Ainda segundo o processo, Geneviève não declarou ao espólio outras 18 obras de arte de nomes uma vez que Rubens Gerchman, Antonio Bandeira, Cicero Dias, Maria Martins, Almir Mavigner e Rubem Valentim, num totalidade de murado de R$ 48 milhões. Os trabalhos foram vendidos a alguns dos galeristas mais ricos do país, anos depois da morte de seu marido.

Procurados pela Justiça, os compradores apresentaram os recibos de compra e os comprovantes de pagamento de todas as obras.

Questionada se vendeu obras de arte que deveriam constar do inventário, Geneviève diz que “não vai comentar zero”, que “o juiz pode saber” e que “processo judicial é processo judicial”. Há uma leveza em seu jeito de falar mesmo quando confrontada com assuntos complicados. “É tanta patranha, tanta calúnia, que eu prefiro não responder”, acrescenta, sobre os rumores acerca da legado.

De contrato com uma manadeira próxima ao processo do inventário, a viúva deveria ter informado e também pedido autorização para a Justiça antes de vender qualquer obra, porque os bens da legado são indivisíveis até a partilha. Ou seja, os quadros, incluindo as telas de Tarsila, precisariam permanecer congelados até o final dos trâmites legais, sem circunvalar pelo mercado.

Quadro no solo

Mas, logo, uma vez que “Sol Poente” foi parar no solo da mansão de um banqueiro bilionário? Daniela Fagundes, a ex-mulher de Roberto Setubal, disse em publicações no Instagram que a obra havia chegado até a mansão deles, no ano pretérito, via galeria Almeida & Dale, a mais poderosa do Brasil.

A Almeida & Dale, afirmou Fagundes, também teria enviado um email a Setubal solicitando que ele pedisse para sua ex-mulher extinguir a publicação onde o quadro de Tarsila aparecia, porque a obra estava envolvida em problemas judiciais.

Consultada, a galeria Almeida & Dale informa que “não possui qualquer registro, documento, consignação ou operação envolvendo a obra ‘Sol Poente’”, a mesma explicação que deu para a Justiça, de contrato com os processos aos quais a reportagem teve entrada. A galeria não comentou o suposto pedido que teria feito a Setubal para sumir com a obra do Instagram de sua ex-mulher.

Setubal não falou com a reportagem. De contrato com uma pessoa próxima a ele, o quadro lhe foi oferecido e esteve em sua mansão —praxe no mercado para obras de valor proeminente—, mas ele se deu conta que o negócio não era bom, porque a obra tinha uma situação jurídica complicada, e não comprou a tela.

O informante não quis recontar quem ofertou a pintura ao banqueiro. Geneviève, por sua vez, afirma nunca ter negociado “Sol Poente” com a Almeida & Dale ou com qualquer outra galeria. Ela diz que a obra ter aparecido numa foto na mansão de Setubal é resultado da perceptibilidade sintético.

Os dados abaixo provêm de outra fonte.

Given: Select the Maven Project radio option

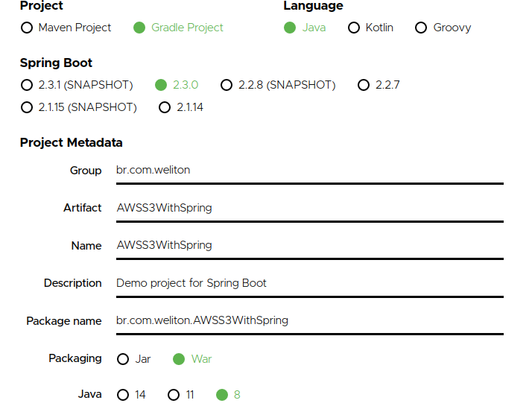Looking at the screenshot, I should click(28, 28).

“É tudo patranha. O quadro nunca saiu de perto de mim, logo uma vez que? É uma retrato. Pode ser uma traslado do quadro. E bota na mansão de uma digníssima senhora, muito conhecida, que teria exigência de comprar uma Tarsila”, diz.

Ela acrescenta que, se um dia vender o quadro, o mundo inteiro vai permanecer sabendo, e se diz horrorizada com o lugar devotado a uma das obras máximas da pintura brasileira na mansão de Setubal. “O lugar estava muito mal escolhido. O quadro estava lá embaixo de uma pilar com vários quadros, o da Tarsila é o último, lá embaixo. Passa um cachorro ali, faz xixi em cima. Uma Tarsila tem que ter um lugar de destaque.”